Twice, during Monday’s telecast, TBS posted this about Andy Pettitte: “First postseason start since Oct. 18, 2010.”

So what? That was the last time he could start a postseason game! He didn’t pitch last season! Why not go with, “Pettitte’s first postseason start since his last one”? Or, “Andy likes carrot cake, but if they don’t have it he’ll go with the black and white cookie.”

This interactive “Social Dugout” thing that TBS has been pitching is clearly intended to 1) gauge the number of nitwits watching, or, 2) solidify the notion that TV rights are available to anyone if the money’s right.

I’m not creative enough to make this stuff up, folks: Saturday, as seen during Tigers-A’s, “Which team will commit the most hits?” and Wednesday, during the eighth inning of O’s-Yankees, “How many pitches will be thrown?”

Ya mean in this half-inning, or at the Idiots’ Picnic?

Yesterday, during Giants-Reds, the question was “Will there be a lead change?”

The score, at the time, was 0-0. Yep, rocket ship to the sun, every day at dusk.

Teams’ cost for tix prices is empty seats

The Yankees yesterday sent a mass email begging folks to buy tickets to last night’s game. “Old” Yankee Stadium never had a problem selling out playoff games — and it sat 7,000 more.

The Jets, having PSL’d their way through a 20-year waiting list, now play to lots of empty seats. And no matter how much the Jets discount what they can’t sell, they can’t compete with the secondary-market pricing that their own greed created.

Same with the Yankees. They can’t beat the heavily discounted resale prices that the team’s avarice created. Pigs get slaughtered!

The good news: Yankee Stadium parking, during the playoffs, was only hiked $10 — to $45!

You never teach your best customers to live without you. And unless teams radically reduce prices to minimally logical levels — especially for the better-to-best seats — that empty look will worsen.

Funny, how TV folks never mention what viewers plainly see, such as empty up-front seats at Yankee games.
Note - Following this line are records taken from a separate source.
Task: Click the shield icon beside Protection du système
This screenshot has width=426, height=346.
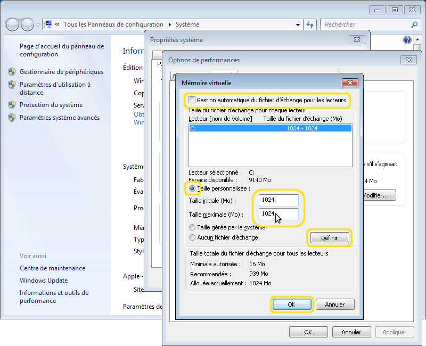Action: 12,105
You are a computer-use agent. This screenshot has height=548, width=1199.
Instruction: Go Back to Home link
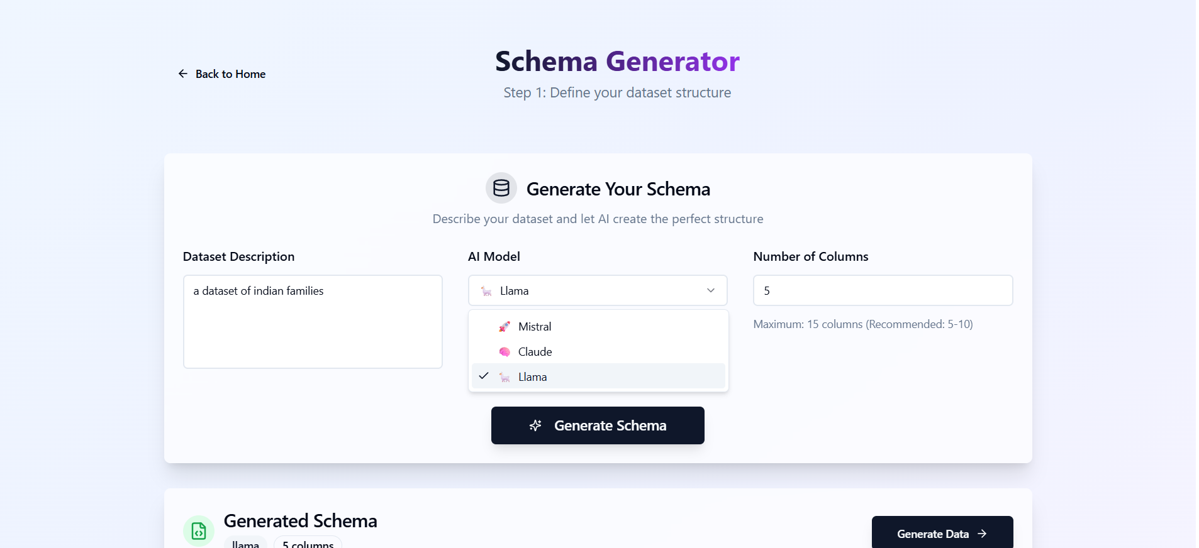230,74
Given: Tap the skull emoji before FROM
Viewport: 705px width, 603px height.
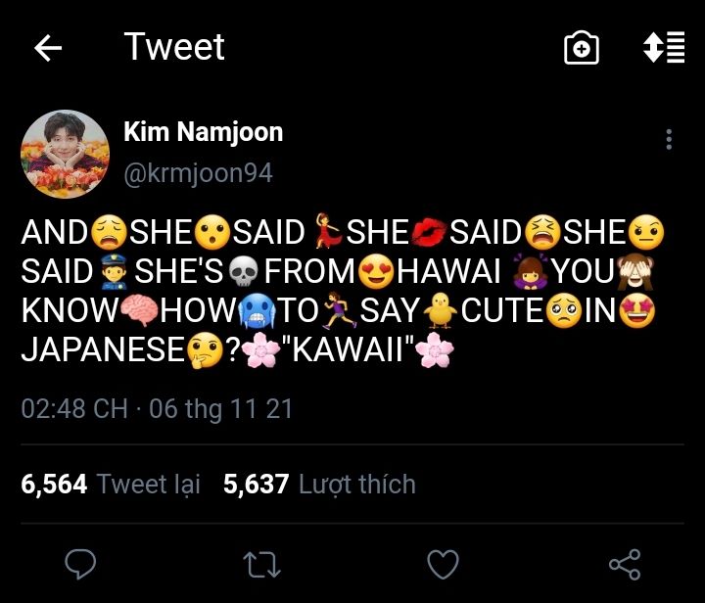Looking at the screenshot, I should (x=243, y=272).
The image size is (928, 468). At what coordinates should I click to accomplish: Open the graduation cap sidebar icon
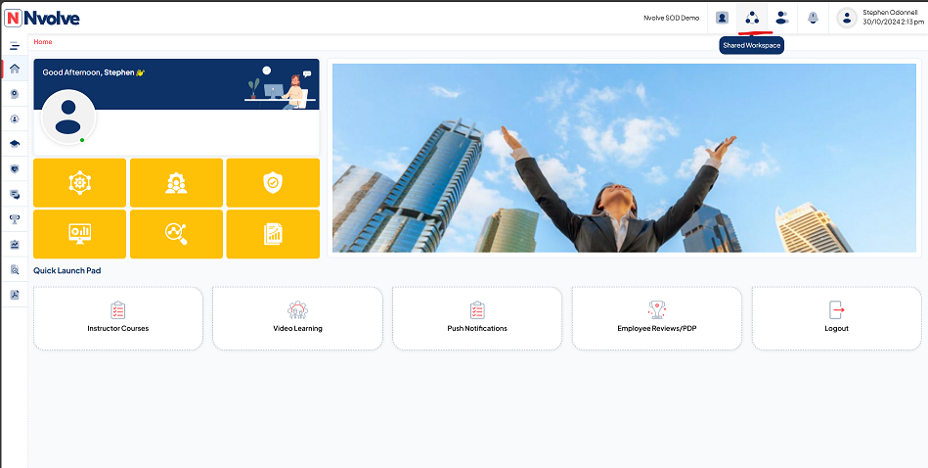15,143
Ever hear a TV guy/gal working a Jet or Giant game even say “PSL”?

* What did the Jets expect from Mark Gastineau on Monday night, after handing him the stadium microphone? If they were surprised by his slurred, incoherent rant, they must know him by name only.

Carroll “Beano” Cook, Pittsburgh-based college football freak whose growling for years was enjoyed on ESPN, died yesterday at 81. In 1981, after the Iranian/Islamist hostage crisis, MLB gave lifetime passes to the 52 freed Americans. Cook’s snarling take: “Haven’t they suffered enough?”

In 2006, the Cardinals, with the 13th-best regular-season record, won the World Series among eight eligibles. This year the Cardinals, one of 10 qualifiers, can win it, tied with the Tigers for the 11th best record.

By now, WFAN must have a warehouse filled with missing Mike Francesa tapes. Before Wednesday’s Game 3, he belittled callers who preferred Raul Ibanez’s bat to Alex Rodriguez’s. Later that night …

How is it CBS’ Phil Simms is able to make football sense without talking Pigskin Latin? Monday night on ESPN, after Texans RB Arian Foster broke through for a long run, Jon Gruden exclaimed, “It’s not just the zone stretch!” Hmm.

TBS’ Bob Brenly yesterday scolded Teddy Roosevelt for his excessive celebration after winning the Presidents’ Mascot Race at Cardinals-Nationals: “Act as if you’ve been there before!”